== Data shown

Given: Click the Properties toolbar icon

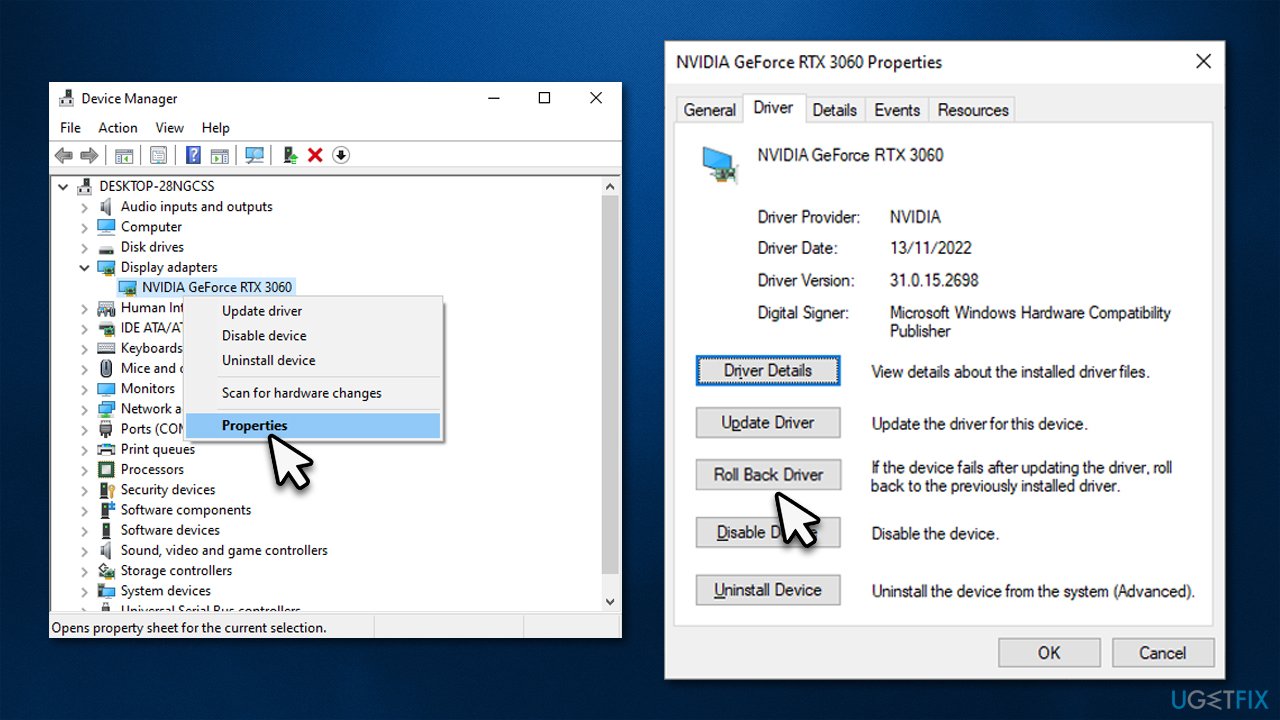Looking at the screenshot, I should pyautogui.click(x=158, y=155).
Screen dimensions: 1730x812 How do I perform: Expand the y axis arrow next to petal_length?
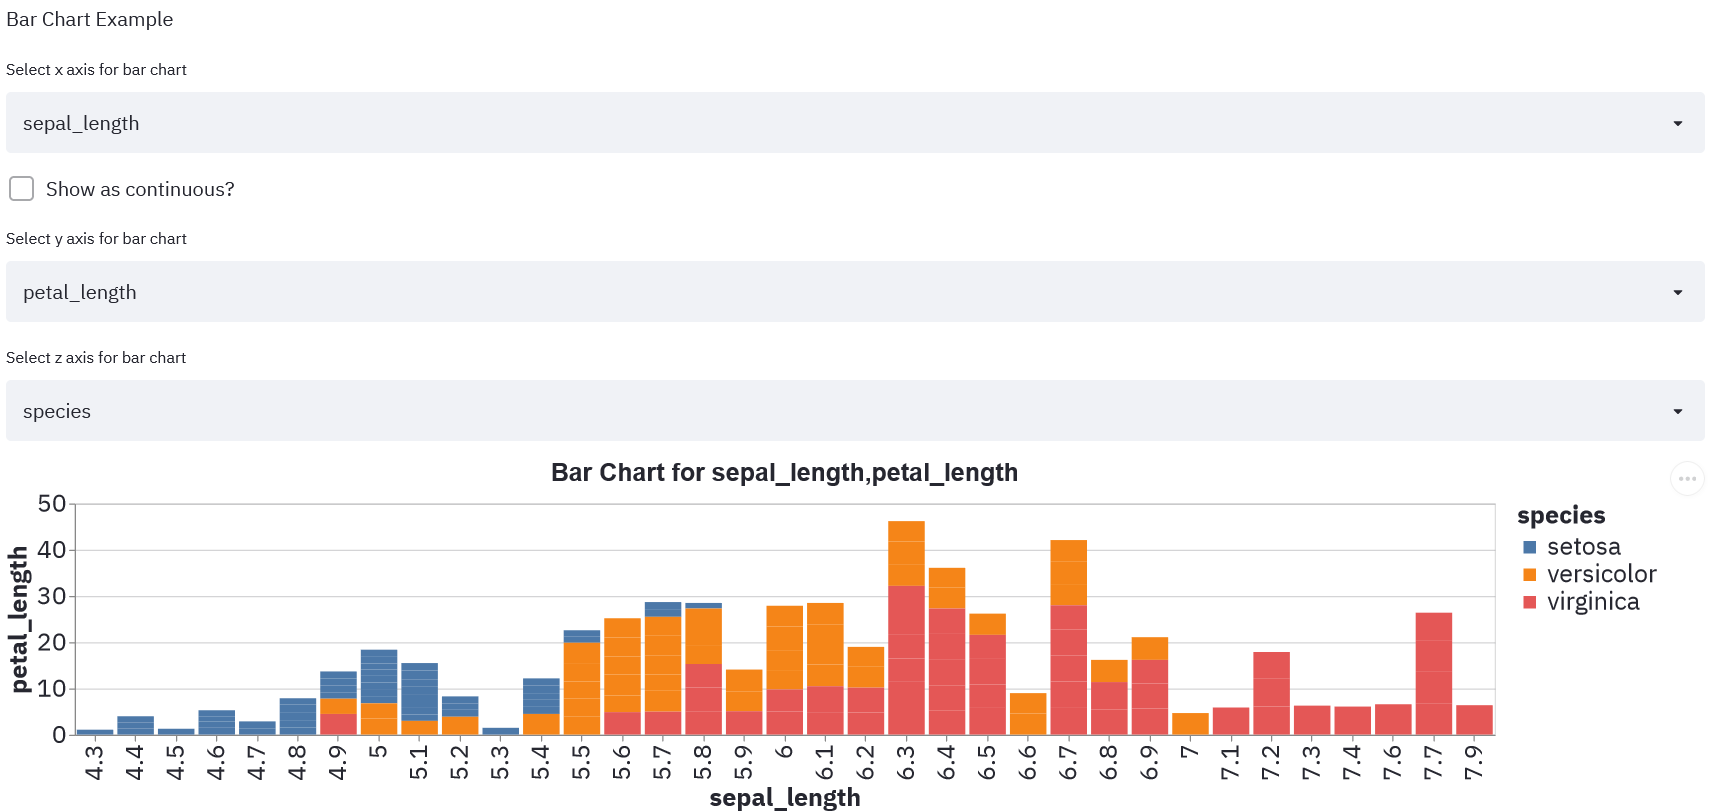click(x=1678, y=292)
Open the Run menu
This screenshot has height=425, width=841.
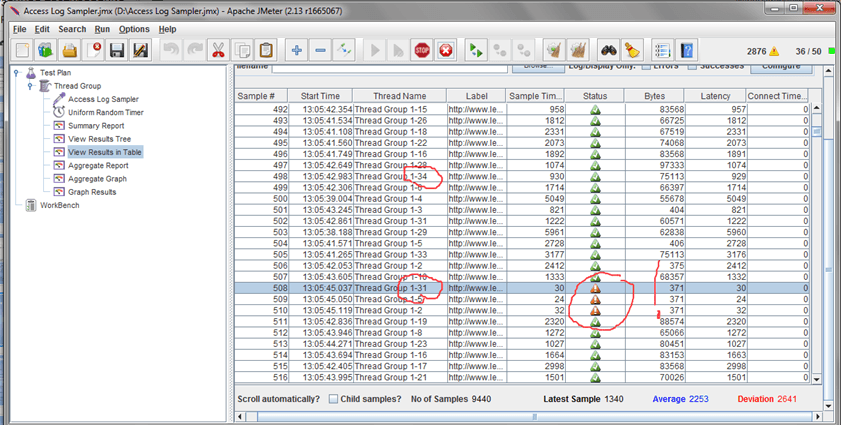[x=102, y=29]
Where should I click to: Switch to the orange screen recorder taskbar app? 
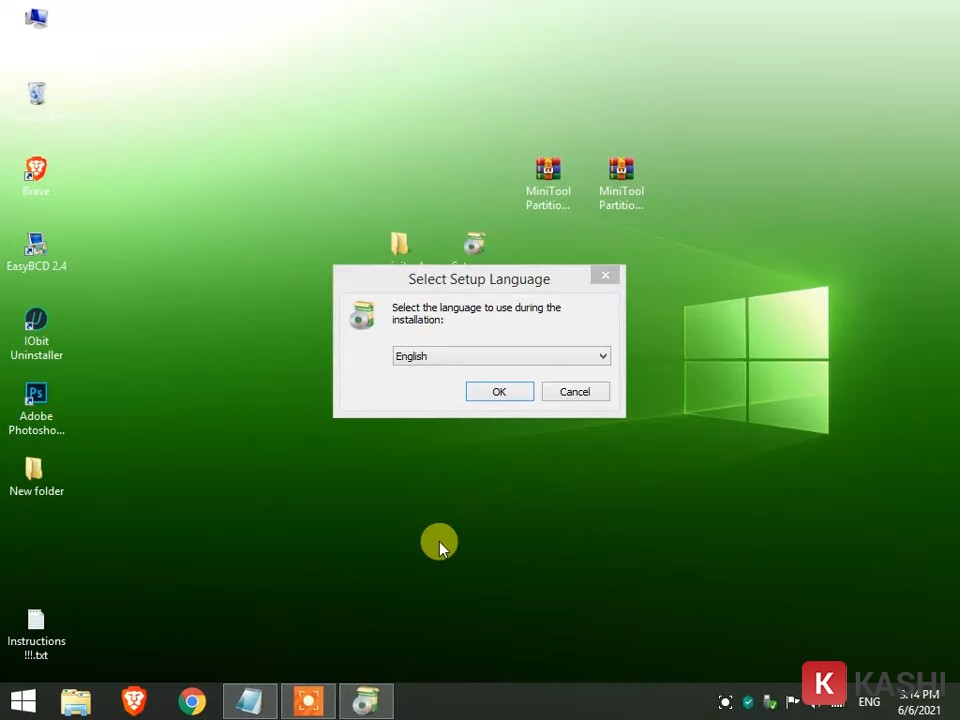click(x=308, y=702)
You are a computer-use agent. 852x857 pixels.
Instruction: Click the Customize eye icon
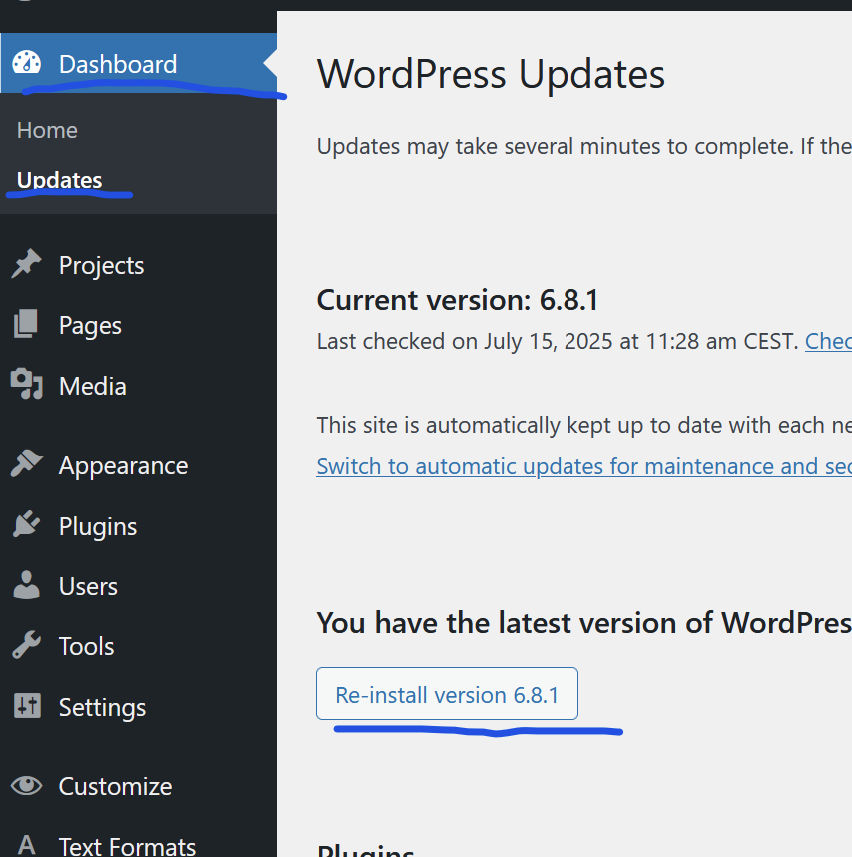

====

• _To do_
Pictures are not part of the copy. Restate everything else in the listing word for word.

• _Response_
Given: Click the Properties toolbar icon

Looking at the screenshot, I should pyautogui.click(x=158, y=155).
Screen dimensions: 1730x812 How do I perform: Expand the y axis arrow next to petal_length?
click(x=1678, y=292)
Open the Run menu
This screenshot has height=425, width=841.
[x=102, y=29]
Where should I click to: Switch to the orange screen recorder taskbar app? 
click(x=308, y=702)
You are a computer-use agent. 852x857 pixels.
Instruction: Click the Customize eye icon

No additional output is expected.